● The problem: Write out again only the lines between the one with "Viewport: 1218px width, 980px" and the end of the records below, both ends counted, and don't include the pictures.

•••••

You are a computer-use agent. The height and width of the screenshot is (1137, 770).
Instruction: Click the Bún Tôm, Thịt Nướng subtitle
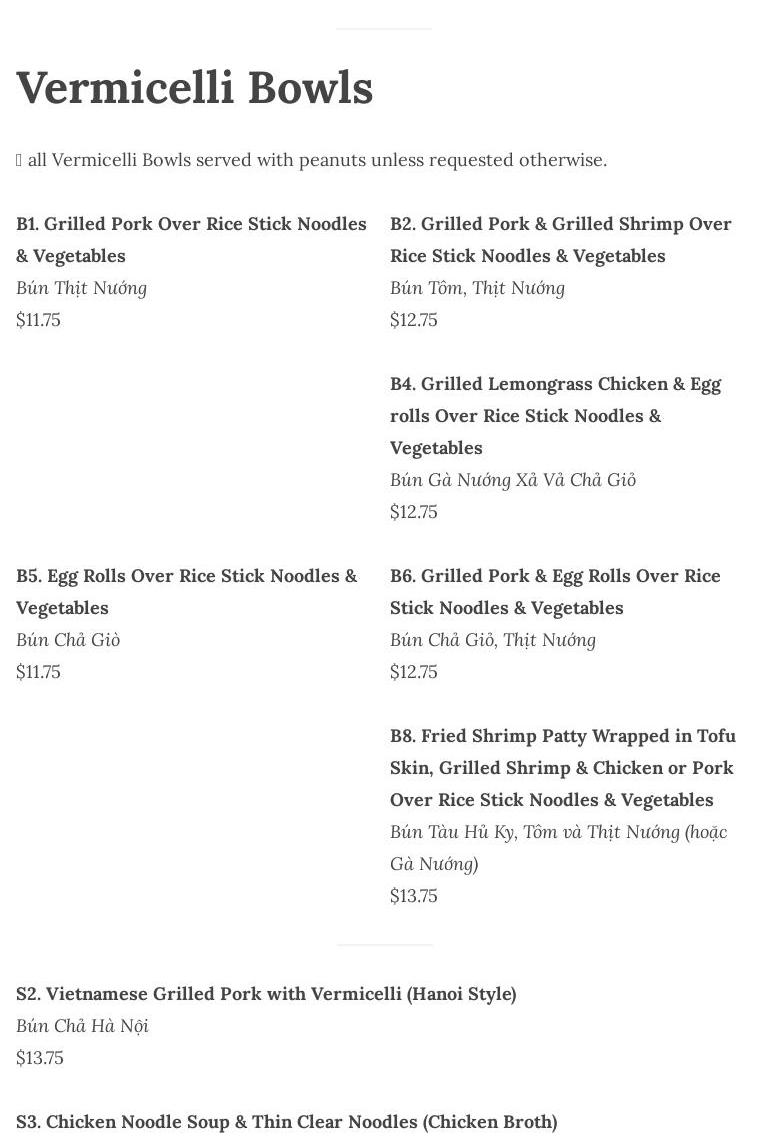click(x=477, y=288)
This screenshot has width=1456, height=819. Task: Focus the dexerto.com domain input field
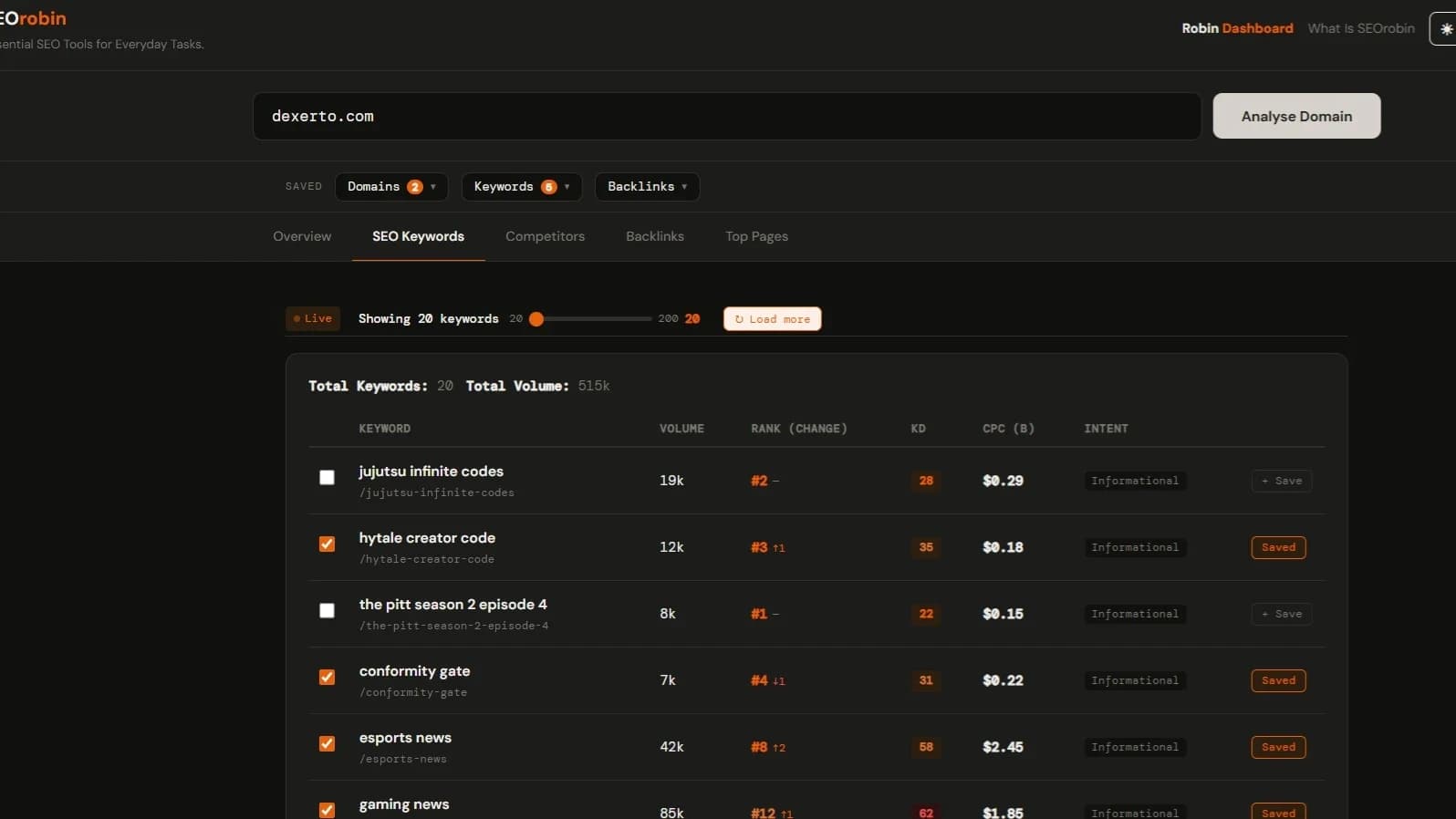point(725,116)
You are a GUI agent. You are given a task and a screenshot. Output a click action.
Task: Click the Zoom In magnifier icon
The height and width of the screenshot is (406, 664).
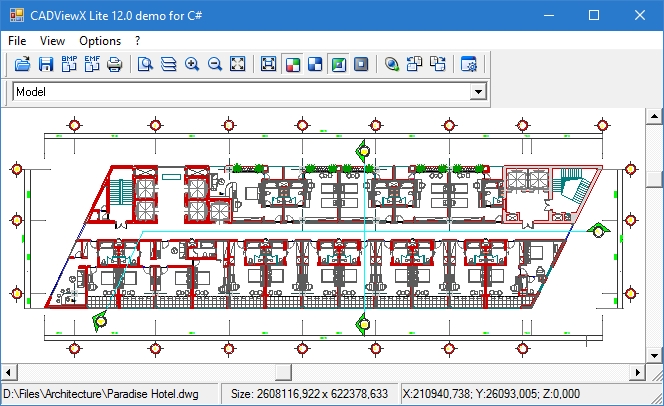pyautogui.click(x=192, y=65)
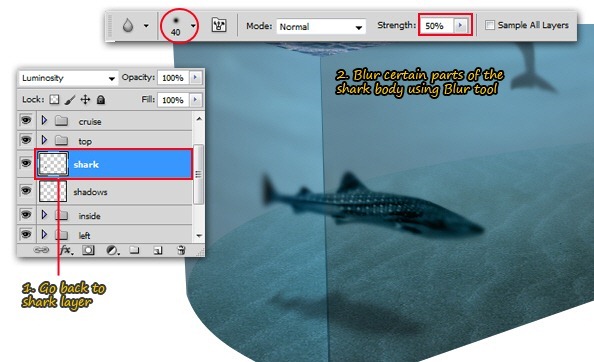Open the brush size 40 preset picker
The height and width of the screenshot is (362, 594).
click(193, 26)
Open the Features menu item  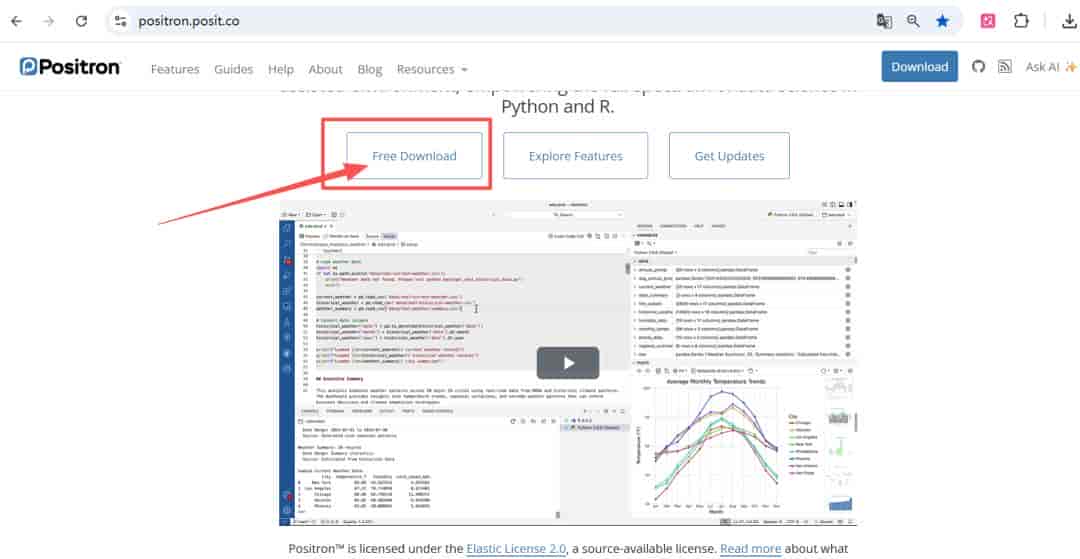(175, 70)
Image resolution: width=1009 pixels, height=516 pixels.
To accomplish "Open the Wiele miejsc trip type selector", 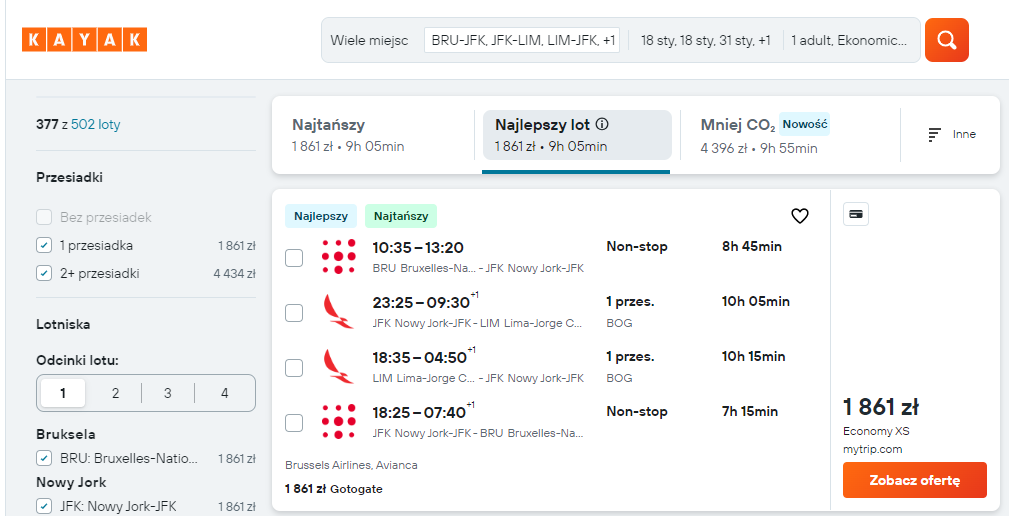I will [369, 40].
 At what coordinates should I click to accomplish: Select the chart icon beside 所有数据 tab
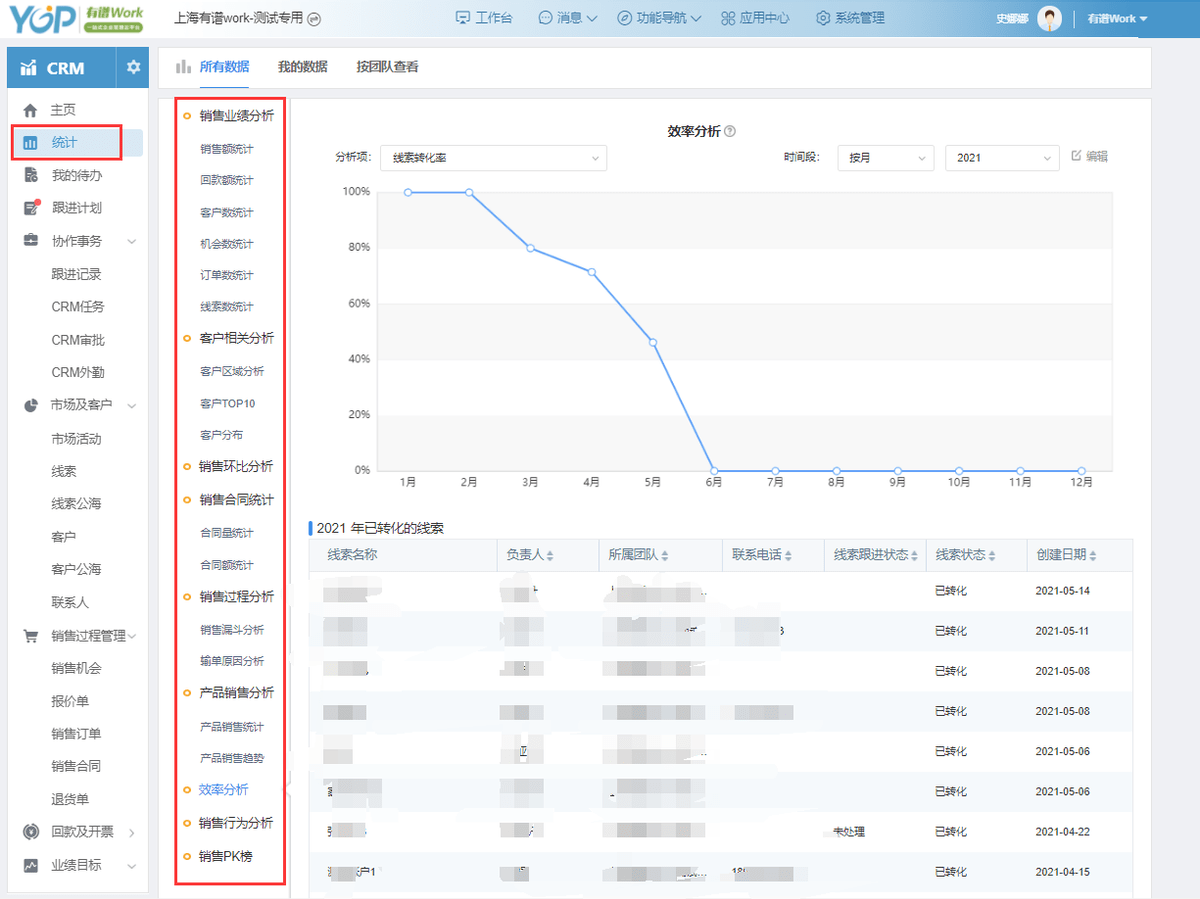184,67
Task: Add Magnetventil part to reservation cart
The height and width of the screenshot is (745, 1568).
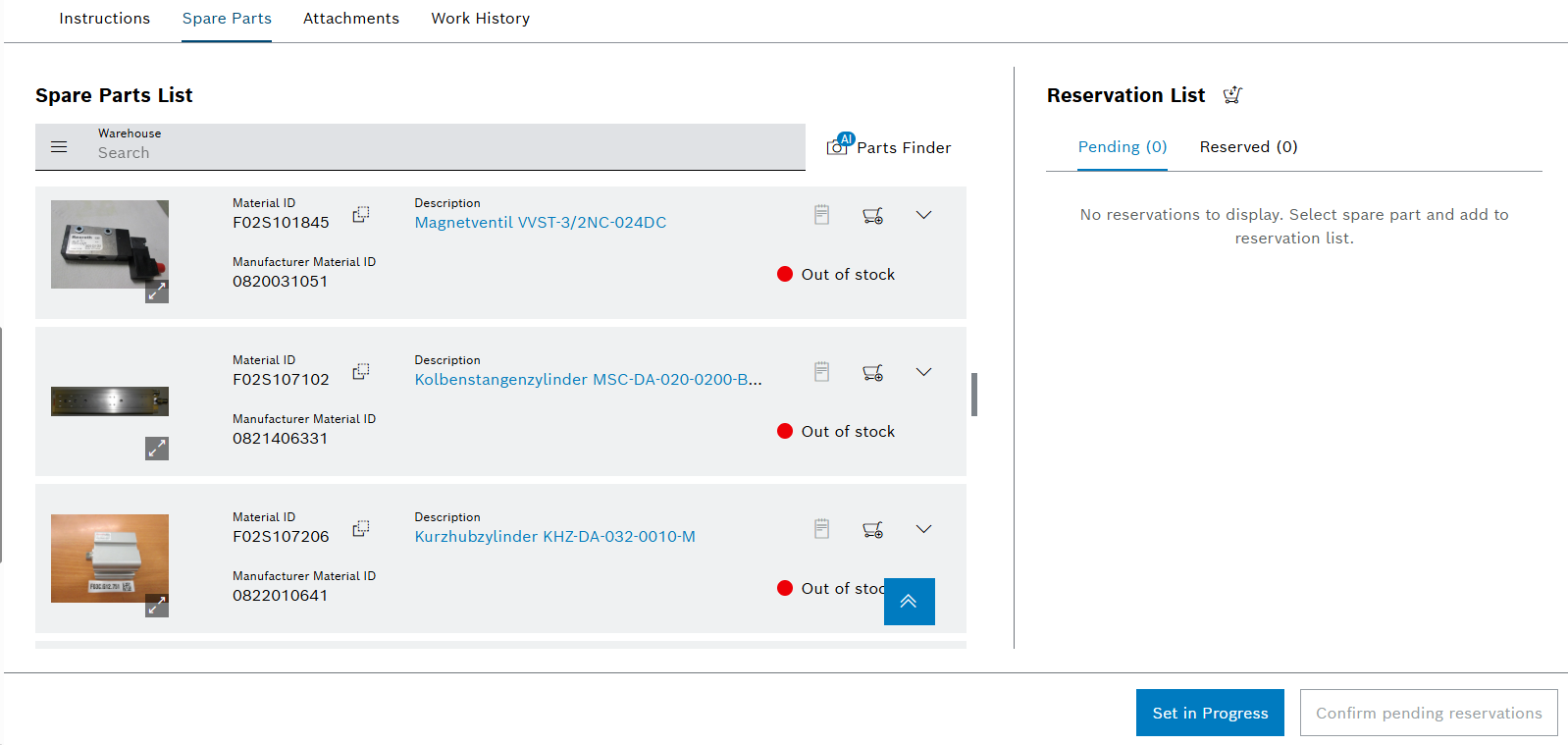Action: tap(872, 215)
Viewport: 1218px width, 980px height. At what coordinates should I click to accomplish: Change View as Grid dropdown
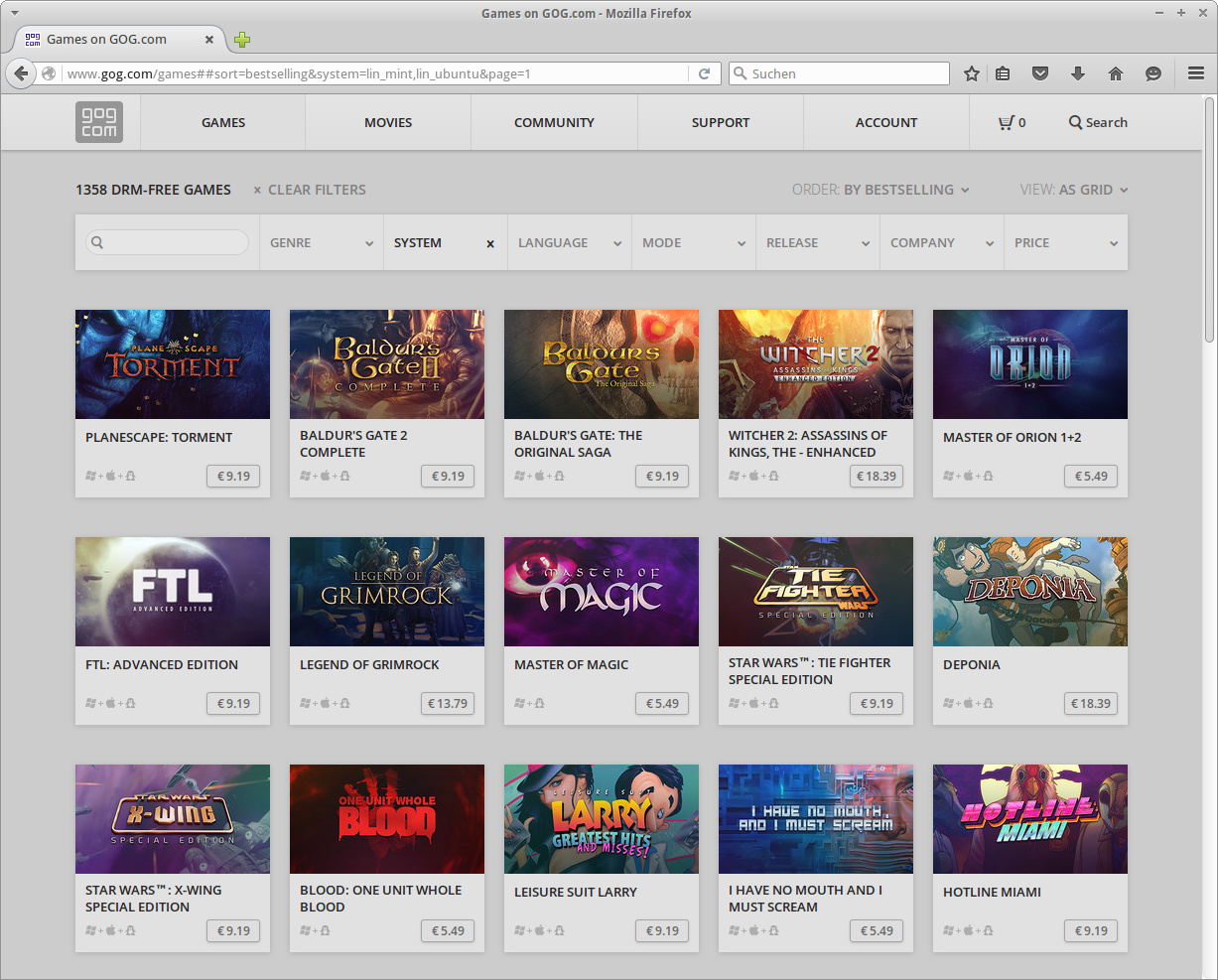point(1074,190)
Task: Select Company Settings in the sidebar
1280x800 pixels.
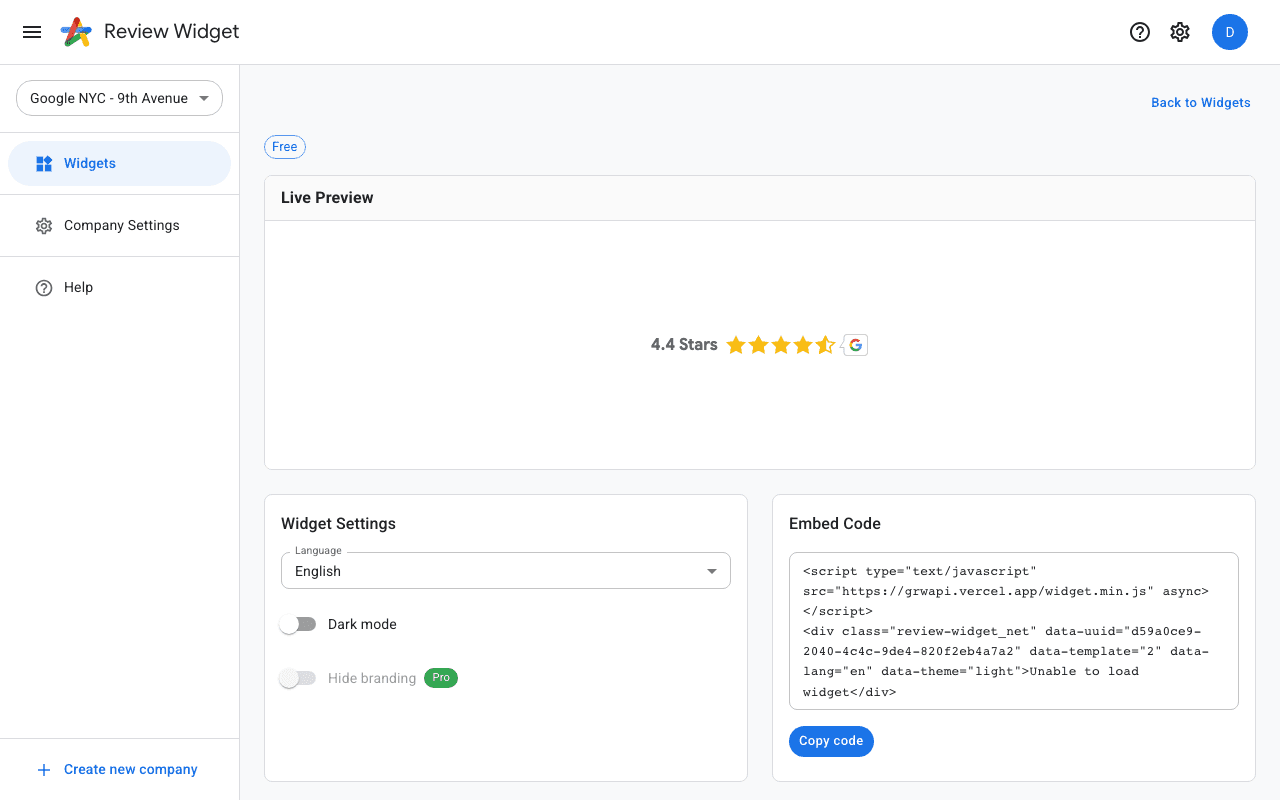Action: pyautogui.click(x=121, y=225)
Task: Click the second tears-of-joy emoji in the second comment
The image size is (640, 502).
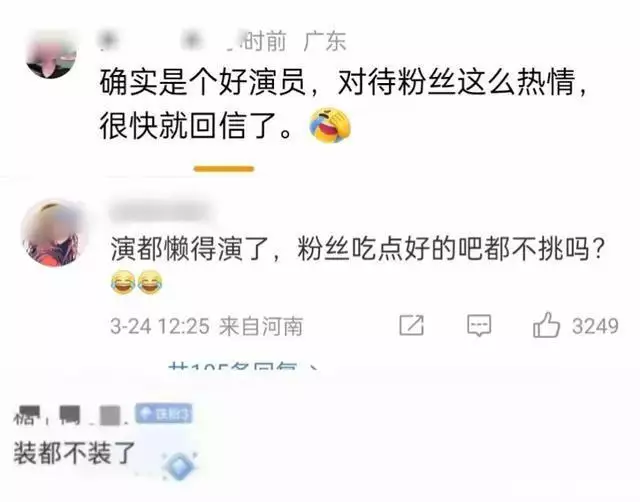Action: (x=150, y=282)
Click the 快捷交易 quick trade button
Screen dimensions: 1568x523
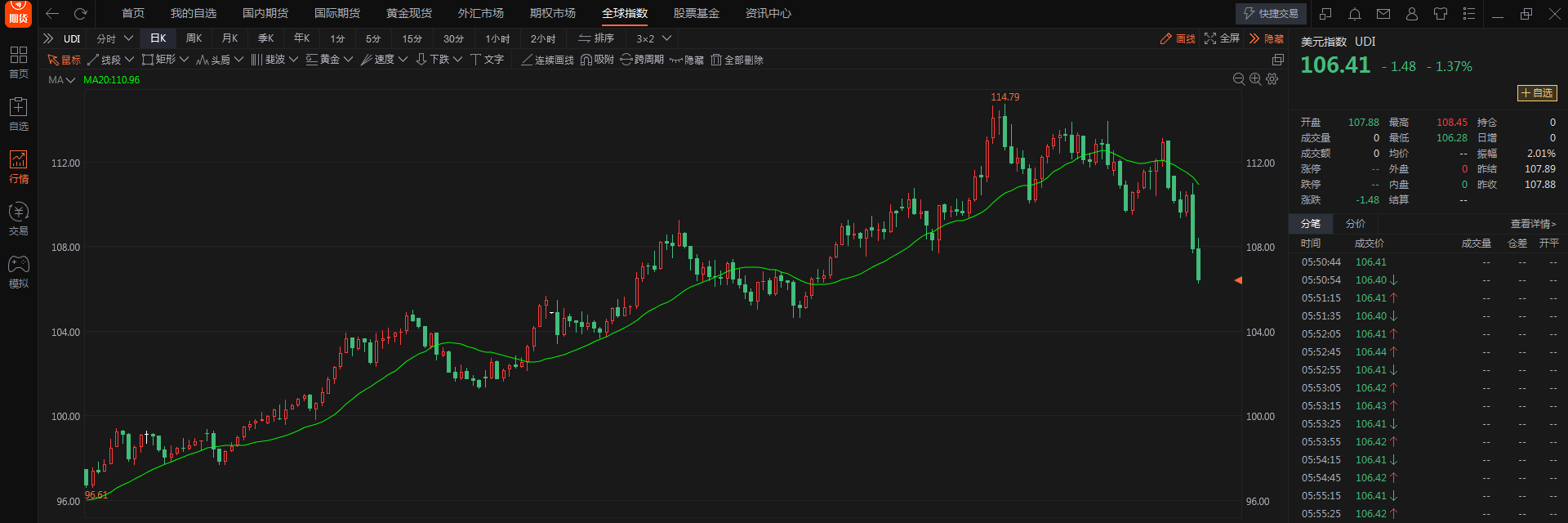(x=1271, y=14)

•••••

● Exercise solution:
Viewport: 1218px width, 980px height. At what coordinates should I click to accomplish: Change View as Grid dropdown
point(1074,190)
Task: Select Company Settings in the sidebar
1280x800 pixels.
Action: pyautogui.click(x=121, y=225)
Task: Click the second tears-of-joy emoji in the second comment
The image size is (640, 502).
Action: (x=150, y=282)
Click the 快捷交易 quick trade button
Screen dimensions: 1568x523
(x=1271, y=14)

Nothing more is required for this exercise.